Bayesian Computation in Systems and Synthetic Biology

This proposal is to request support for visits to the Centre of Excellence in Genomic Sciences (CEGS) at the University of Southern California, and Caltech (Mayo Laboratory), to exchange ideas, develop new lines of research and explore collaborative ventures. The underlying scientific theme which links these visits is the development of advanced tools for Bayesian statistical modelling, and their application to two challenging problems in systems and synthetic biology - the understanding of genetic variation and the design of novel protein molecules. This proposal surmounts traditional academic disciplinary boundaries and lies at the interface of biophysics, genomics and computational statistics.

A key feature that distinguishes the modern approach to systems biology is the aim of linking mathematical and statistical modelling with the huge volume and diversity of contemporary cellular and molecular data, such as that coming from high-throughput, genome-wide and imaging technologies. One of the most important challenges facing modern biology and medicine is to understand how the genetic variation between individuals (the genotype) translates into the type of variation we can see or measure, such as blood pressure (the phenotype), and how environment influences this relationship. Although considerable progress has been made in recent years in identifying regulatory genes and modules in various organisms, there is still limited knowledge about downstream gene regulatory networks, and about how variation in these networks results in phenotypic differences, and is, in turn, affected by the environment.

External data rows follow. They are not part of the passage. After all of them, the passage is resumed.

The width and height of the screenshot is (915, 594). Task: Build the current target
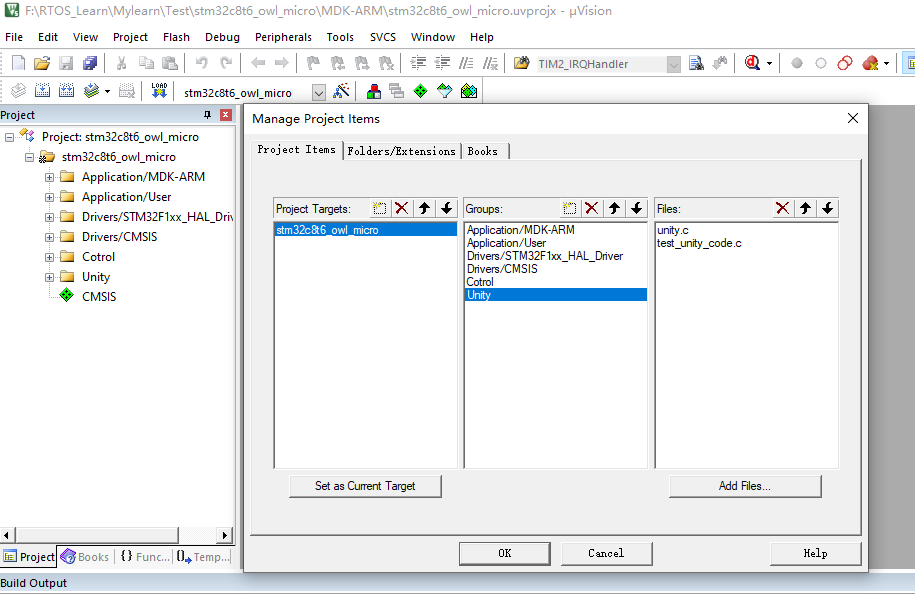pyautogui.click(x=42, y=90)
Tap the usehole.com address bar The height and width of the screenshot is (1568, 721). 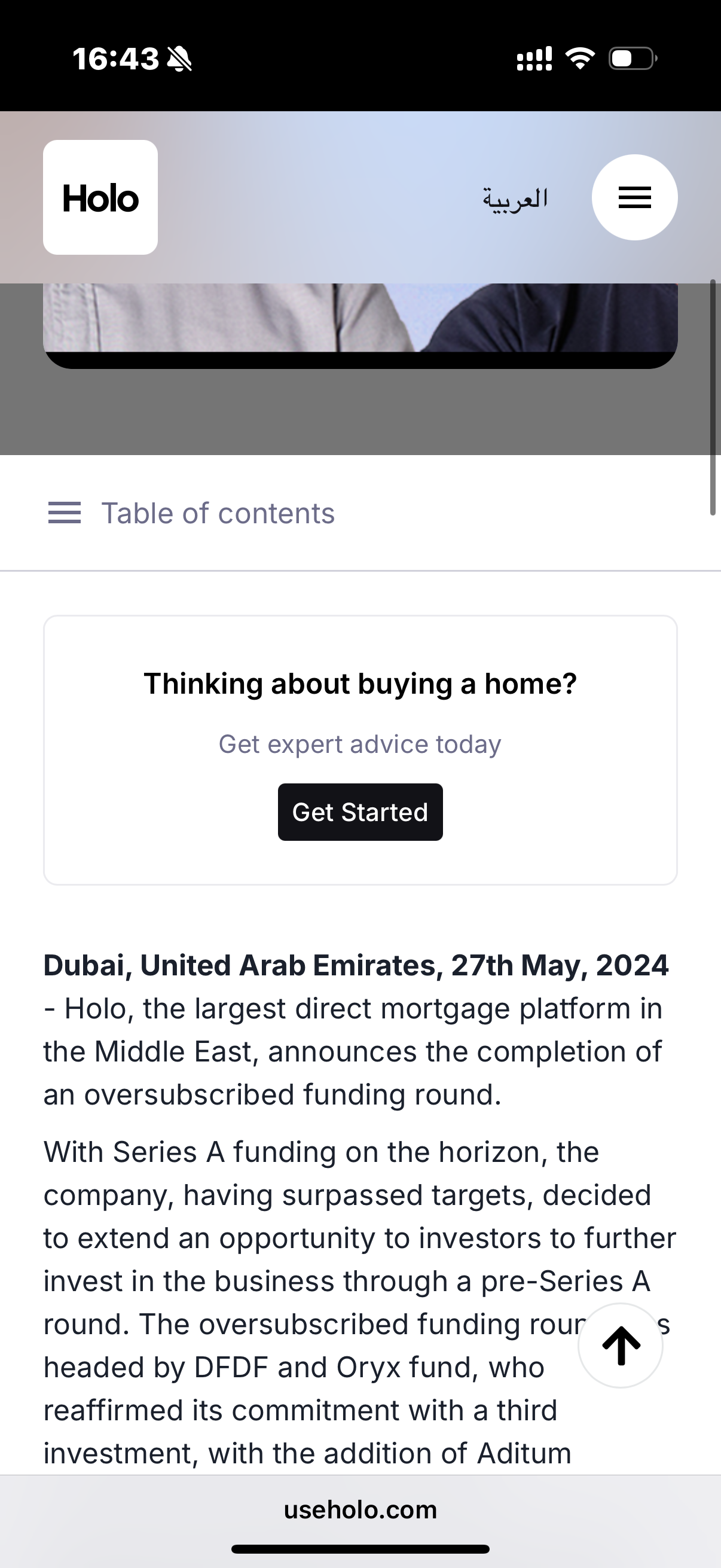(360, 1509)
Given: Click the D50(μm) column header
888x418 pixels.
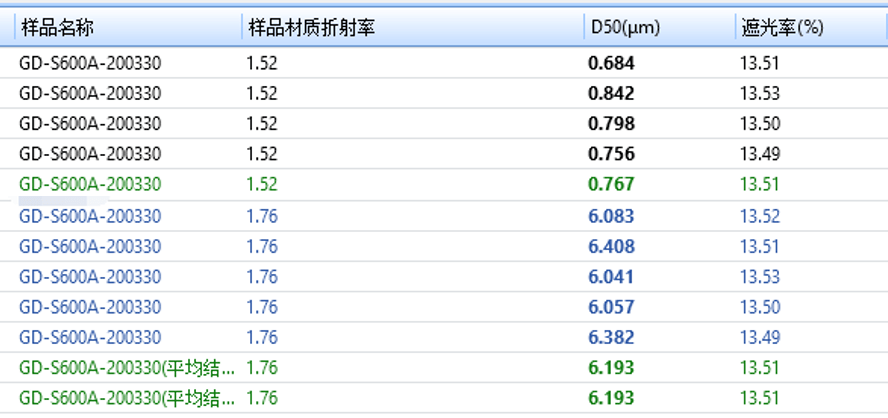Looking at the screenshot, I should coord(624,28).
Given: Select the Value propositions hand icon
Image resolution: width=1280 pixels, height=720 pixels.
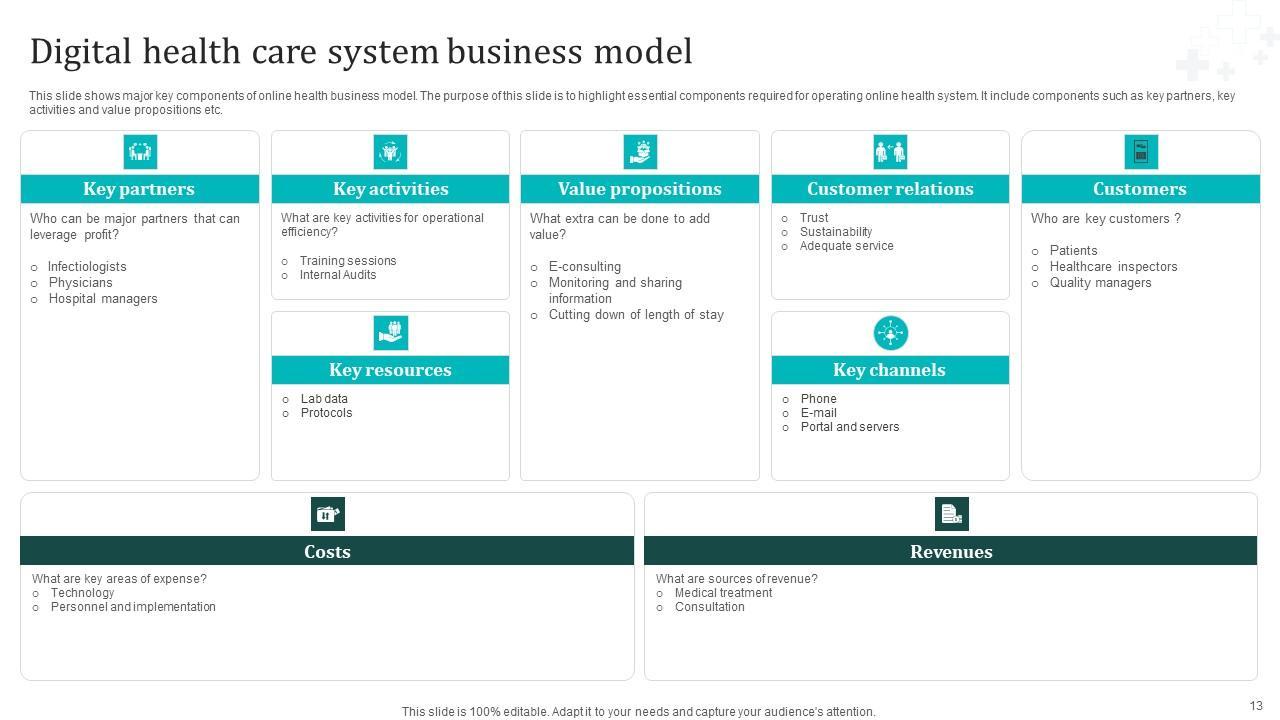Looking at the screenshot, I should (640, 152).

The Centre of Excellence in Genomic Sciences (CEGS) at the University of Southern California, directed by Professor Simon Tavare FRS, is one of only 11 CEGS funded by the National Institutes of Health, with a focus on the use of the heterogeneous data produced by modern genomics technologies to understand genetic variation. Professor Tavare is internationally recognised for his work at the interface of statistics, probability and the biological and medical sciences. He has made important contributions to the study of combinatorial stochastic processes, population genetics and statistical bioinformatics. The visit to CEGS will provide an unparalleled opportunity to interact with a wide range of researchers, including molecular biologists, population geneticists, genetic epidemiologists, statisticians, computer scientists, and mathematicians, who are focused these problems.

Whilst systems biology attempts to understand the design principles underpinning biological processes, synthetic biology attempts to apply this understanding to the design and construction of novel biological functions and systems not found in nature. One facet of synthetic biology is protein design, in which our increasing understanding of the principles underlying protein structure and function is being applied in the redesign of existing proteins, or the design of novel proteins.

Professor Steve Mayo is one of the pioneers of the field of protein design and a member of the US National Academy of Sciences; the focus of his laboratory at Caltech is the use of theoretical, computational, and experimental approaches to study structural biology, and in particular to develop quantitative methods for protein design. Caltech was rated the world's number one university in the 2011--2012 Times Higher Education global ranking of the top 200 universities. The visit to Professor Mayo's laboratory will provide a unique opportunity to interact with a wide range of researchers applying theoretical, computational, and experimental approaches to the study of protein design, protein sequence evolution and protein-protein recognition, in a world-class environment.

The project will have an impact on a number of end-users of statistical modelling techniques in biomedicine, computational science, and other data intensive fields.

At the core of this proposal is the development of novel algorithmic tools for Bayesian computation. The contributions in this area will offer the prospect of new modalities for addressing important and challenging problems in systems and synthetic biology. In the forthcoming era of personal genomic medicine, genome sequences and other forms of high-throughput data such as gene expression, alternative splicing, DNA methylation, histone acetylation, and protein abundances will be routinely measured for large numbers of people. New approaches to synthetic protein design offer the long-term potential for novel biotechnological and therapeutic applications. Statistical and computational methodology will be essential to realizing the promise of these technological developments. The visits described in this proposal will provide exemplar projects and preliminary results, which will form the basis of future collaborative grant proposals, either to the Human Frontier Science Programme or to domestic funding agencies.